“Love others as much as you love yourself,” Jesus told his followers. These words are considerably more than a sugary Sunday School story. For those who take these words to heart, “love others” has profound, life-altering implications, not all of which are warm and fuzzy. Consider the life of Bernard Lichtenberg, arrested seven decades ago. His crime: He loved. Lichtenberg was a Catholic priest serving in Berlin before the outbreak of World War 2. When Adolf Hitler and the Nazi Party came to power, he recognized the coming terror better than most, and made it his ambition to help the Jewish people and other persecuted groups.
Lichtenberg spoke and acted boldly in defense of the Jews, and his repeated protests quickly landed on the ears of government officials. Then, as he knew would be the case, these protests landed him in the crosshairs of a Gestapo investigation. After years of tension, Lichtenberg was finally imprisoned for his opposition. During his interrogation Lichtenberg was given the opportunity to recant his words and change his ways. He would not. Rather, he said: “I reject with my innermost the [deportation of the Jews] with all its side effects, because it is directed against the most important commandment of Christianity, ‘You shall love your neighbor as much as you love yourself’.
“However, since I cannot prevent this governmental measure, I have made up my mind to accompany the deported Jews and Christian Jews into exile, in order to give them spiritual aid. I wish to ask the Gestapo to give me this opportunity.” Considered irredeemable by the Third Reich, Lichtenberg’s appeal was granted. He was condemned and consigned to the concentration camp at Dachau. Aged, frail, and in a weakened state, Bernard Lichtenberg died while waiting to be deported in November of 1943.
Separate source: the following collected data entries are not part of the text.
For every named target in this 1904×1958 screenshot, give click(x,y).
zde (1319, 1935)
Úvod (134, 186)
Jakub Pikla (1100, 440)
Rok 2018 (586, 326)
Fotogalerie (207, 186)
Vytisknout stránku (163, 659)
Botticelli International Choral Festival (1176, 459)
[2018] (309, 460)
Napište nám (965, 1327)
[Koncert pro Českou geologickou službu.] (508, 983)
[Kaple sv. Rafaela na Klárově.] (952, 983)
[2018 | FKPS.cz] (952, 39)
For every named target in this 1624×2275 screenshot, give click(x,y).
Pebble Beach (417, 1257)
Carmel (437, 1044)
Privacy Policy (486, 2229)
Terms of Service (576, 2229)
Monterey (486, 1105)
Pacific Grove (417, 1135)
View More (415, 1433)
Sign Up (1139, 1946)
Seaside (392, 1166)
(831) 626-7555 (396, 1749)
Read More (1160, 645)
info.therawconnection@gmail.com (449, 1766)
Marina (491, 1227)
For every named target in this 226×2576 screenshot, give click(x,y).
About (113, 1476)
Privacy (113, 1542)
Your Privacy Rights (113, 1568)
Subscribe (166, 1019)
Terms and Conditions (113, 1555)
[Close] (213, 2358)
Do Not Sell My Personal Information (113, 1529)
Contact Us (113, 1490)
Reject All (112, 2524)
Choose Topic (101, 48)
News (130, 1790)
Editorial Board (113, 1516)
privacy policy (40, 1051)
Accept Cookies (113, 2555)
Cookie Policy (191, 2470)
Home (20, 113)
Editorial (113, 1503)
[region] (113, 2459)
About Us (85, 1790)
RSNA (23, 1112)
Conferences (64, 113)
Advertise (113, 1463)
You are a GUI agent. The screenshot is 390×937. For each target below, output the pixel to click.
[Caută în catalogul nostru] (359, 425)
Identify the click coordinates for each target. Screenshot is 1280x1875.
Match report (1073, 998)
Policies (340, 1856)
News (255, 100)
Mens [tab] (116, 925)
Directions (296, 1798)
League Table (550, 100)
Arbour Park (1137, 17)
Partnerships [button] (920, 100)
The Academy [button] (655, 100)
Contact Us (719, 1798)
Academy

It is hard to say that Father Lichtenberg, almost single-handedly opposing the Nazi war machine, was acting in a reasonable or sensible manner. How could he, as one man, ever hope to achieve “justice” for the oppressed? What could one pulpit minister do to dismantle or otherwise deter such a system of death? Not much, except to be persecuted, imprisoned, or executed. No, Bernard Lichtenberg was not being practical. He was being love. Such love can appear like madness, leading the follower of Jesus into all manner of impracticality. Loving our neighbors as ourselves means we turn the other cheek when we are assaulted, we abandon the selfishness and power-grubbing ways of this world, we refuse to repay evil with evil, and we forgive others rather than retaliate against them.
The problem is obvious: Loving and living like this will put us in vulnerable, seemingly defenseless positions. To willingly behave this way, in the “real world,” will only get us abused, maligned, taken advantage of, or worse. These “opportunities,” as Lichtenberg called them, clearly aren’t very pragmatic. Yet, pragmatism doesn’t seem to be Christ’s principal concern. We are instructed to love, following Jesus’ own example, not because it is practical, reasonable, logical, or the safest way to live in the world. We actively participate in this way of Jesus because it gives witness to the good and loving God of heaven.
Not for a minute should we think that unselfishly loving our neighbors will save the world from all hate and violence. It won’t make our membership rolls at the church grow, get more people into the pews on Sunday, or achieve justice for all society. None of these are the point. We love our neighbors as ourselves not because it always “works,” but because it witnesses. Love for others is a clear reflection of the love of God – and that is the point.
Pope John Paul recognized this decades later when he honored the martyrdom of Bernard Lichtenberg with these words. He said, “It is not the world’s applause but the faithful confession of Jesus Christ that is the sign of an authentic disciple of Christ.” This confession may not always “succeed,” but it will always shine as a light in the darkness.